• Task details:
In full and without alteration, return the records below.

• Task material:
Segment Open
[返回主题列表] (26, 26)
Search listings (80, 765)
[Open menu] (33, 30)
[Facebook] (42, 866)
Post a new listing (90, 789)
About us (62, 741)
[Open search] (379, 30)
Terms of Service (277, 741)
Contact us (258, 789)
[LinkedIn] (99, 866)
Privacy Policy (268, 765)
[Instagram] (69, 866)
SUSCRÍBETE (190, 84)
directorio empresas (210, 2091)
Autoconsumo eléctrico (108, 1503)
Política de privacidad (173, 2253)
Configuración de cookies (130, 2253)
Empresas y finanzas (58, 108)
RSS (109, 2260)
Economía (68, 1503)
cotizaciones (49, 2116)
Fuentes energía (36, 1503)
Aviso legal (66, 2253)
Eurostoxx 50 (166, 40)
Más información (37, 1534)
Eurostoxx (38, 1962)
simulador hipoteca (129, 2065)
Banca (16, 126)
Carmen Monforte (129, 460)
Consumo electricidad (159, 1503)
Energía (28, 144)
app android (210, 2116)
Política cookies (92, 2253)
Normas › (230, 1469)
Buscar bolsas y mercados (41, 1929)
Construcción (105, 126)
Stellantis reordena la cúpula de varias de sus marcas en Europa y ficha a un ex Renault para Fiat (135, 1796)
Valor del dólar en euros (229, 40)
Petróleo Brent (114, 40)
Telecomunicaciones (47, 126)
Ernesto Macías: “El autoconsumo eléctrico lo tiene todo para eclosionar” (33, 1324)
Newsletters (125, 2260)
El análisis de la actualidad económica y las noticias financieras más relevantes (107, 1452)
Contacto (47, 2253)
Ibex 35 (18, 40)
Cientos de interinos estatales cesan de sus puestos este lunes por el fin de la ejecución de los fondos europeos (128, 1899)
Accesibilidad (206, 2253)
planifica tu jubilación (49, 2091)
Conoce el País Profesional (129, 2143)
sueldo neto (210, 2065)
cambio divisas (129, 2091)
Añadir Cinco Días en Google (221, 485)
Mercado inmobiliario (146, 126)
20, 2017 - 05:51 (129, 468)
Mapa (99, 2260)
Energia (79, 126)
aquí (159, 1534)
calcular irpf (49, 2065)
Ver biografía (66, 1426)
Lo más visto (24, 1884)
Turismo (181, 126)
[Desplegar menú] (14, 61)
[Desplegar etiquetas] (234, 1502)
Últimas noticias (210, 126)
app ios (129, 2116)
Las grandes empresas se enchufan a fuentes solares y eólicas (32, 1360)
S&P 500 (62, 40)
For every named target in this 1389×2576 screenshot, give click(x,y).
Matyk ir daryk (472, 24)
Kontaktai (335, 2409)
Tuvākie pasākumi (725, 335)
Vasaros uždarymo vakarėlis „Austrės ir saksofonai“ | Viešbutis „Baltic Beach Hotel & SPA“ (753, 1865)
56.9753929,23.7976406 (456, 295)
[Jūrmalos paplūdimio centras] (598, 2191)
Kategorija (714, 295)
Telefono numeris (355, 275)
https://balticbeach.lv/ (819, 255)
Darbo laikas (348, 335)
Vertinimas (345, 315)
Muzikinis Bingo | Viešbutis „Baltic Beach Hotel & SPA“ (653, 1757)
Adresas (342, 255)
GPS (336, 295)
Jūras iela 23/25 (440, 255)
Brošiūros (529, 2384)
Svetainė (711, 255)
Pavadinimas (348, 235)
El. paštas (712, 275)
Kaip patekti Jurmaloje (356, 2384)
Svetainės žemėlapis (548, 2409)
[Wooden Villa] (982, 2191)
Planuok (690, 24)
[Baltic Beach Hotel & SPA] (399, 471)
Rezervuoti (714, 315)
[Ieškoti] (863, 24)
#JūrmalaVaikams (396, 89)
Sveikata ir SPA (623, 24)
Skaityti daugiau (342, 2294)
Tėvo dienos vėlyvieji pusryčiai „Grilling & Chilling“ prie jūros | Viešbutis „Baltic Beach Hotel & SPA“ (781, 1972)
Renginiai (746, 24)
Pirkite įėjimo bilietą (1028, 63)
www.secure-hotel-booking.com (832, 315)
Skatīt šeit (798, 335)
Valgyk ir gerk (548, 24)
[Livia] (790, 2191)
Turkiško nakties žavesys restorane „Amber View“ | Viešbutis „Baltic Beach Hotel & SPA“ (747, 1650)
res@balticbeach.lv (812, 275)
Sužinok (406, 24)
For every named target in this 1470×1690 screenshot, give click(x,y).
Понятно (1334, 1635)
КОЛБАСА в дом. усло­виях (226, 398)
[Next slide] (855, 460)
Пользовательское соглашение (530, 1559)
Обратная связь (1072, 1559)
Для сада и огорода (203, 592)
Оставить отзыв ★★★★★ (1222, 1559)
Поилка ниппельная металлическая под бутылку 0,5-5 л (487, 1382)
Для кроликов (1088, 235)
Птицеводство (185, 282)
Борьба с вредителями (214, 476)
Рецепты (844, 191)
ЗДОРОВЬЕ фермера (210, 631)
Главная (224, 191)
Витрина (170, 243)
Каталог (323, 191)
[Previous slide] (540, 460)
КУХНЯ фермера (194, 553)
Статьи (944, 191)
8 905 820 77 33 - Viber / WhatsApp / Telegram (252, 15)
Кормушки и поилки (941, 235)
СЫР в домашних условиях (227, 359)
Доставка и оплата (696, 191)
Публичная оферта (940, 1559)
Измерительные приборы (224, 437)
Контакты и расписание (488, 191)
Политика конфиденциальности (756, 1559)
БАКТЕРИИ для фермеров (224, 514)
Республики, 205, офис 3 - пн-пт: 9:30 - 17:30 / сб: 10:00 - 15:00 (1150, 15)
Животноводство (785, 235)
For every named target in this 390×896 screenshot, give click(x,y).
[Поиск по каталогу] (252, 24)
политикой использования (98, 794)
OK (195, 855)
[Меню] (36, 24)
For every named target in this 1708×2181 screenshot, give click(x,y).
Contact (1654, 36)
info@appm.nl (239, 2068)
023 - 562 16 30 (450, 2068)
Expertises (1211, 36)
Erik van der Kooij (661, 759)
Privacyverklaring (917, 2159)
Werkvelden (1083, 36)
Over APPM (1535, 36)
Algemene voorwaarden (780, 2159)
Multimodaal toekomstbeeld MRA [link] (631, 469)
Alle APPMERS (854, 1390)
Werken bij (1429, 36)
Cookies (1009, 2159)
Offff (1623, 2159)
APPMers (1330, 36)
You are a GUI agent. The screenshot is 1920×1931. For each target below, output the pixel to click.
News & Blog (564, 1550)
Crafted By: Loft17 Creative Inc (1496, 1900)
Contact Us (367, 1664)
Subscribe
Segment Closed
• Worked solution:
[返回主题列表] (26, 26)
Search listings (80, 765)
[Open menu] (33, 30)
[Facebook] (42, 866)
Post a new listing (90, 789)
About us (62, 741)
[Open search] (379, 30)
Terms of Service (277, 741)
Contact us (258, 789)
[LinkedIn] (99, 866)
Privacy Policy (268, 765)
[Instagram] (69, 866)
SUSCRÍBETE (190, 84)
directorio empresas (210, 2091)
Autoconsumo eléctrico (108, 1503)
Política de privacidad (173, 2253)
Configuración de cookies (130, 2253)
Empresas y finanzas (58, 108)
RSS (109, 2260)
Economía (68, 1503)
cotizaciones (49, 2116)
Fuentes energía (36, 1503)
Aviso legal (66, 2253)
Eurostoxx 50 (166, 40)
Más información (37, 1534)
Eurostoxx (38, 1962)
simulador hipoteca (129, 2065)
Banca (16, 126)
Carmen Monforte (129, 460)
Consumo electricidad (159, 1503)
Energía (28, 144)
app android (210, 2116)
Política cookies (92, 2253)
Normas › (230, 1469)
Buscar bolsas y mercados (41, 1929)
Construcción (105, 126)
Stellantis reordena la cúpula de varias de sus marcas en Europa y ficha a un ex Renault para Fiat (135, 1796)
Valor del dólar en euros (229, 40)
Petróleo Brent (114, 40)
Telecomunicaciones (47, 126)
Ernesto Macías: “El autoconsumo eléctrico lo tiene todo para eclosionar” (33, 1324)
Newsletters (125, 2260)
El análisis de la actualidad económica y las noticias financieras más relevantes (107, 1452)
Contacto (47, 2253)
Ibex 35 (18, 40)
Cientos de interinos estatales cesan de sus puestos este lunes por el fin de la ejecución de los fondos europeos (128, 1899)
Accesibilidad (206, 2253)
planifica tu jubilación (49, 2091)
Conoce el País Profesional (129, 2143)
sueldo neto (210, 2065)
cambio divisas (129, 2091)
Añadir Cinco Días en Google (221, 485)
Mercado inmobiliario (146, 126)
20, 2017 - 05:51 (129, 468)
Mapa (99, 2260)
Energia (79, 126)
aquí (159, 1534)
calcular irpf (49, 2065)
Ver biografía (66, 1426)
Lo más visto (24, 1884)
Turismo (181, 126)
[Desplegar menú] (14, 61)
[Desplegar etiquetas] (234, 1502)
Últimas noticias (210, 126)
app ios (129, 2116)
Las grandes empresas se enchufan a fuentes solares y eólicas (32, 1360)
S&P 500 (62, 40)
For every named target in this 1389×2576 screenshot, give click(x,y).
Matyk ir daryk (472, 24)
Kontaktai (335, 2409)
Tuvākie pasākumi (725, 335)
Vasaros uždarymo vakarėlis „Austrės ir saksofonai“ | Viešbutis „Baltic Beach Hotel & SPA“ (753, 1865)
56.9753929,23.7976406 (456, 295)
[Jūrmalos paplūdimio centras] (598, 2191)
Kategorija (714, 295)
Telefono numeris (355, 275)
https://balticbeach.lv/ (819, 255)
Darbo laikas (348, 335)
Vertinimas (345, 315)
Muzikinis Bingo | Viešbutis „Baltic Beach Hotel & SPA“ (653, 1757)
Adresas (342, 255)
GPS (336, 295)
Jūras iela 23/25 (440, 255)
Brošiūros (529, 2384)
Svetainė (711, 255)
Pavadinimas (348, 235)
El. paštas (712, 275)
Kaip patekti Jurmaloje (356, 2384)
Svetainės žemėlapis (548, 2409)
[Wooden Villa] (982, 2191)
Planuok (690, 24)
[Baltic Beach Hotel & SPA] (399, 471)
Rezervuoti (714, 315)
[Ieškoti] (863, 24)
#JūrmalaVaikams (396, 89)
Sveikata ir SPA (623, 24)
Skaityti daugiau (342, 2294)
Tėvo dienos vėlyvieji pusryčiai „Grilling & Chilling“ prie jūros | Viešbutis „Baltic Beach Hotel & SPA“ (781, 1972)
Renginiai (746, 24)
Pirkite įėjimo bilietą (1028, 63)
www.secure-hotel-booking.com (832, 315)
Skatīt šeit (798, 335)
Valgyk ir gerk (548, 24)
[Livia] (790, 2191)
Turkiško nakties žavesys restorane „Amber View“ | Viešbutis „Baltic Beach Hotel & SPA“ (747, 1650)
res@balticbeach.lv (812, 275)
Sužinok (406, 24)
For every named target in this 1470×1690 screenshot, give click(x,y).
Понятно (1334, 1635)
КОЛБАСА в дом. усло­виях (226, 398)
[Next slide] (855, 460)
Пользовательское соглашение (530, 1559)
Обратная связь (1072, 1559)
Для сада и огорода (203, 592)
Оставить отзыв ★★★★★ (1222, 1559)
Поилка ниппельная металлическая под бутылку 0,5-5 л (487, 1382)
Для кроликов (1088, 235)
Птицеводство (185, 282)
Борьба с вредителями (214, 476)
Рецепты (844, 191)
ЗДОРОВЬЕ фермера (210, 631)
Главная (224, 191)
Витрина (170, 243)
Каталог (323, 191)
[Previous slide] (540, 460)
КУХНЯ фермера (194, 553)
Статьи (944, 191)
8 905 820 77 33 - Viber / WhatsApp / Telegram (252, 15)
Кормушки и поилки (941, 235)
СЫР в домашних условиях (227, 359)
Доставка и оплата (696, 191)
Публичная оферта (940, 1559)
Измерительные приборы (224, 437)
Контакты и расписание (488, 191)
Политика конфиденциальности (756, 1559)
БАКТЕРИИ для фермеров (224, 514)
Республики, 205, офис 3 - пн-пт: 9:30 - 17:30 / сб: 10:00 - 15:00 (1150, 15)
Животноводство (785, 235)
For every named target in this 390×896 screenshot, give click(x,y).
[Поиск по каталогу] (252, 24)
политикой использования (98, 794)
OK (195, 855)
[Меню] (36, 24)
For every named target in this 1708×2181 screenshot, give click(x,y).
Contact (1654, 36)
info@appm.nl (239, 2068)
023 - 562 16 30 (450, 2068)
Expertises (1211, 36)
Erik van der Kooij (661, 759)
Privacyverklaring (917, 2159)
Werkvelden (1083, 36)
Over APPM (1535, 36)
Algemene voorwaarden (780, 2159)
Multimodaal toekomstbeeld MRA [link] (631, 469)
Alle APPMERS (854, 1390)
Werken bij (1429, 36)
Cookies (1009, 2159)
Offff (1623, 2159)
APPMers (1330, 36)
You are a GUI agent. The screenshot is 1920×1931. For each target below, output the pixel to click.
News & Blog (564, 1550)
Crafted By: Loft17 Creative Inc (1496, 1900)
Contact Us (367, 1664)
Subscribe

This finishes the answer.